RISK MANAGEMENT. Milton Friedman objected to some arguments in favor of safety regulations by noting that people did not have "Property of the United States Government" stamped on their foreheads. I wonder what he would make of the details of the health insurance legislation.

Get in shape or pay a price.

That's a message more Americans could hear if the health care reform bills passed by the Senate Finance and Health committees become law.

By more than doubling the maximum rewards and penalties that companies can apply to employees who flunk medical evaluations, the bills could put workers under intense financial pressure to lose weight, stop smoking or even lower their cholesterol.

The opening paragraphs of the article do not make the naked taxpayers-bear-the-cost-thus-it's-a-public-interest argument, although that's probably in reserve somewhere.
Some employers offer lower premiums to people who complete personal health assessments; others offer only limited benefit packages to smokers.
I think that's called risk management. Individuals can perform their own risk management also. I think that includes choosing not to buy health insurance, but I digress.

President Obama and members of Congress have declared that they are trying to create a system in which no one can be denied coverage or charged higher premiums based on their health status. The health insurance lobby has said it shares that goal. However, so-called wellness incentives could introduce a colossal loophole. In effect, they would permit insurers and employers to make coverage less affordable for people exhibiting risk factors for problems like diabetes, heart disease and stroke.
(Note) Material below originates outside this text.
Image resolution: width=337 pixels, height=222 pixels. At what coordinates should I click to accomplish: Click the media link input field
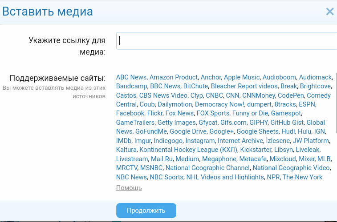[227, 41]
"Everybody said that we're going to be ending discrimination based on preexisting conditions. But this is in effect discrimination again based on preexisting conditions," said Ann Kempski of the Service Employees International Union.

The word discrimination is overworked here. A national newspaper that hires only graduates of the most highly regarded journalism programs discriminates. The behavior is legal, and possibly rational. A local business owner who hires only people that looks like him discriminates. The behavior is illegal, and possibly irrational. An insurer that raises rates on the basis of risk discriminates. The behavior is rational: to declare it illegal, spell out your loss function.
The incentives could attack a national epidemic of obesity. They also cut to a philosophical core of the health care debate. Should health insurance be like auto insurance, in which good drivers earn discounts and reckless ones pay a price, thereby encouraging better habits? Or should it be a safety net in which the young and healthy support the old and sick with the understanding that youth and good health are transitory?
I suspect, given the general reluctance of politicians to confront tradeoffs, that Congress will attempt to enact both.
Under current regulation, incentives based on health factors can be no larger than 20 percent of the premium paid by employer and employee combined. The legislation passed by the Health and Finance committees would increase the limit to 30 percent, and it would give government officials the power to raise it to 50 percent.
Given that young people who view themselves as healthy do not currently have to buy any health insurance at all, even a 50 percent discount might be insufficient inducement, suggesting resistance to any mandatory purchase requirement.

However, state employees might already have that "Property Of" stamped on their foreheads.

North Carolina has angered some state employees by introducing a wellness program that would limit the most generous benefits package to those who meet body mass targets and don't smoke. The state would allow employees to satisfy the requirement by enrolling in weight management or smoking cessation programs.

When fully implemented, the program is projected to reduce the state health plan's medical expenses by 1.2 percent, spokeswoman Linda McCrudden said by e-mail.

That's a lot of induced demand for health clubs and patent medicine for a relatively small payoff. The article doesn't spell out other options the state considered.